[Saved data entries]
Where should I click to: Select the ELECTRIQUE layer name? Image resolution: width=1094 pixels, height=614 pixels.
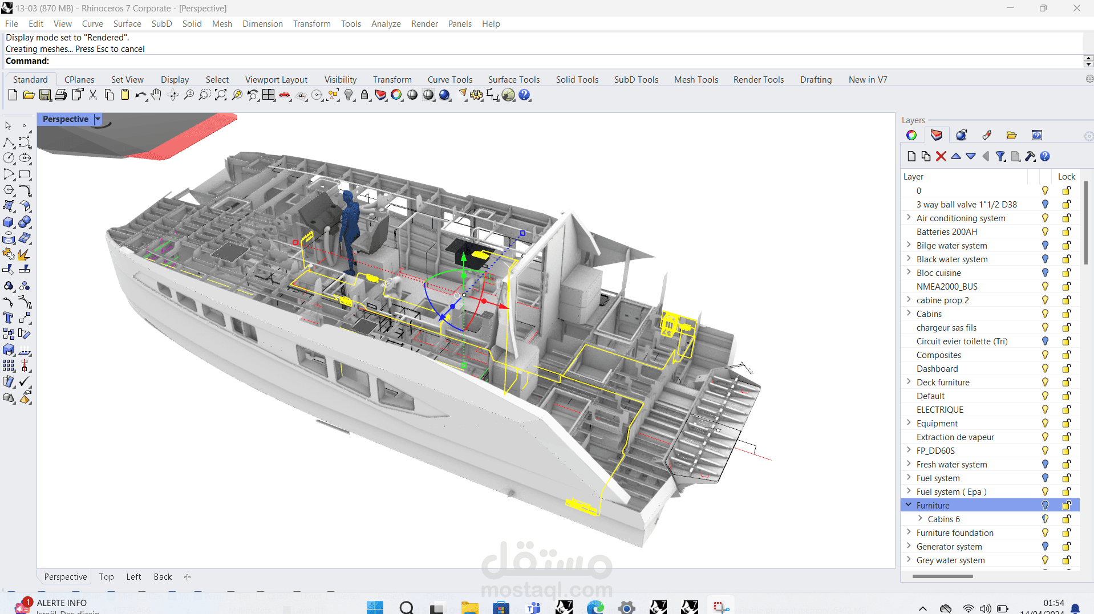coord(939,410)
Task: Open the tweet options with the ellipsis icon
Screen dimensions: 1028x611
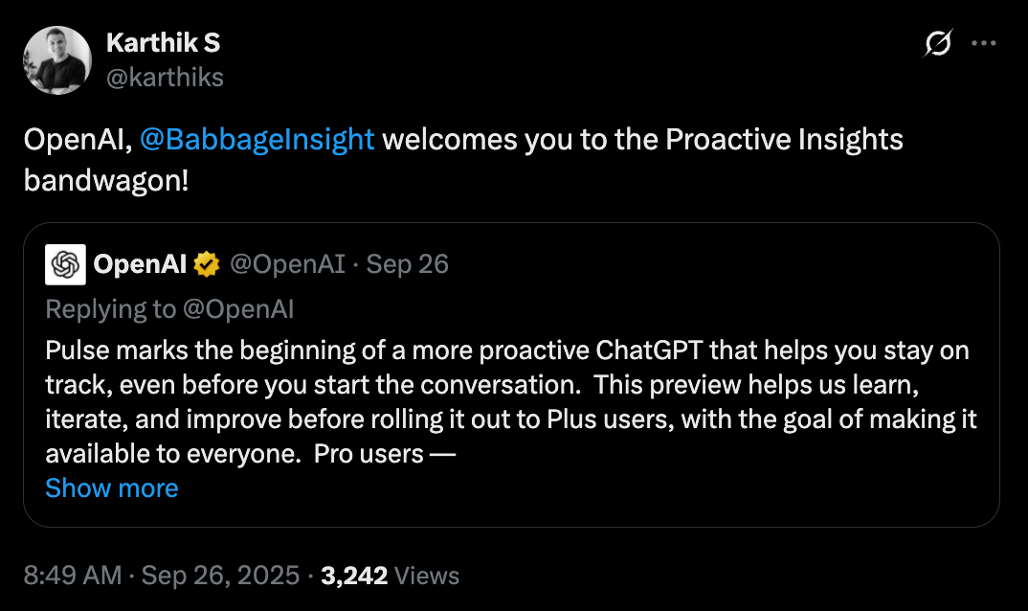Action: pyautogui.click(x=984, y=42)
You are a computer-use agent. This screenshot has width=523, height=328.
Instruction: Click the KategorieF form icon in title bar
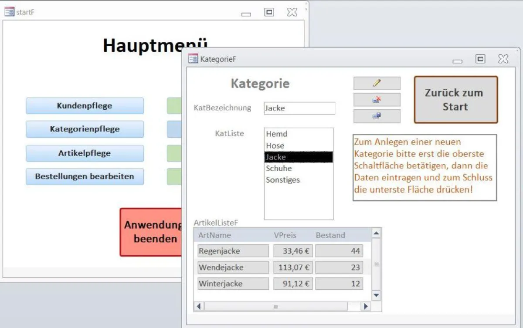coord(193,59)
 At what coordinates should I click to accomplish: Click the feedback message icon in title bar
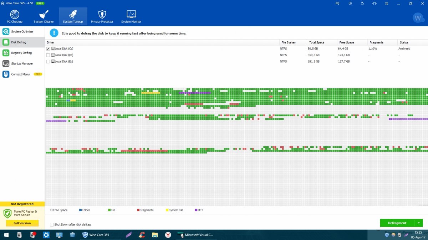click(338, 4)
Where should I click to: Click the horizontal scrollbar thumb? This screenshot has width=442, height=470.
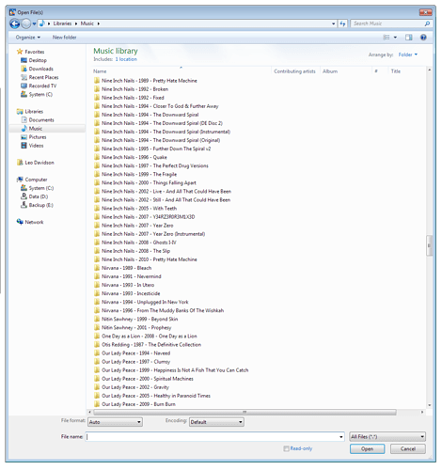pyautogui.click(x=245, y=412)
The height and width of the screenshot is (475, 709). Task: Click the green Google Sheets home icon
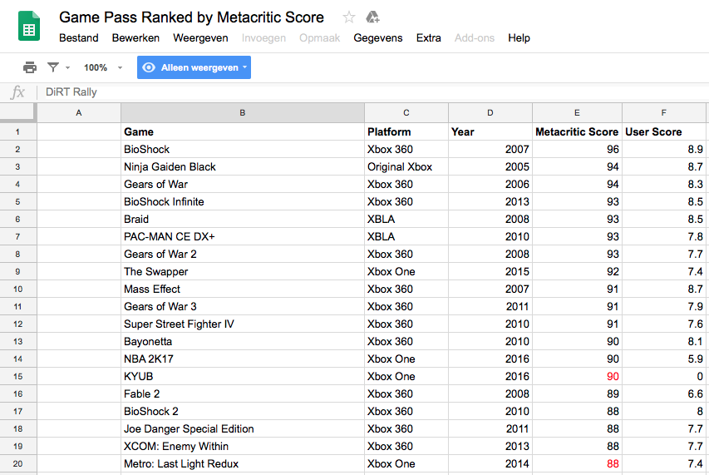29,27
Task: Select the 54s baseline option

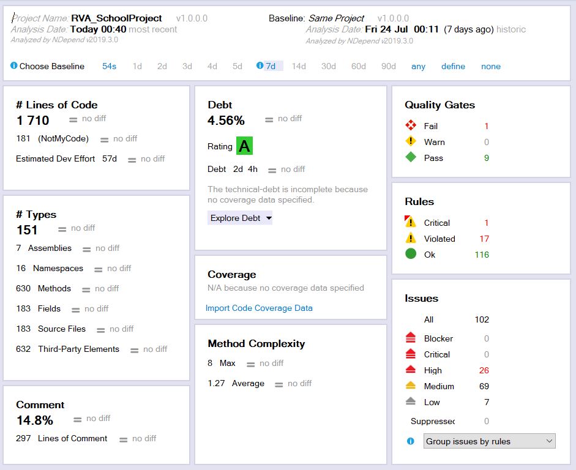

- About this exercise -
Return every record above exactly as written, but drop the pictures.

- Final answer -
Where should I click to: Select the ELECTRIQUE layer name? Image resolution: width=1094 pixels, height=614 pixels.
coord(939,410)
Task: Open the tweet options with the ellipsis icon
Screen dimensions: 1028x611
Action: pyautogui.click(x=984, y=42)
You are a computer-use agent. This screenshot has width=523, height=328.
Instruction: Click the KategorieF form icon in title bar
coord(193,59)
 At what coordinates should I click to accomplish: Click the feedback message icon in title bar
click(338, 4)
Where should I click to: Click the horizontal scrollbar thumb? This screenshot has width=442, height=470.
pyautogui.click(x=245, y=412)
The height and width of the screenshot is (475, 709). Task: Click the green Google Sheets home icon
29,27
Task: Select the 54s baseline option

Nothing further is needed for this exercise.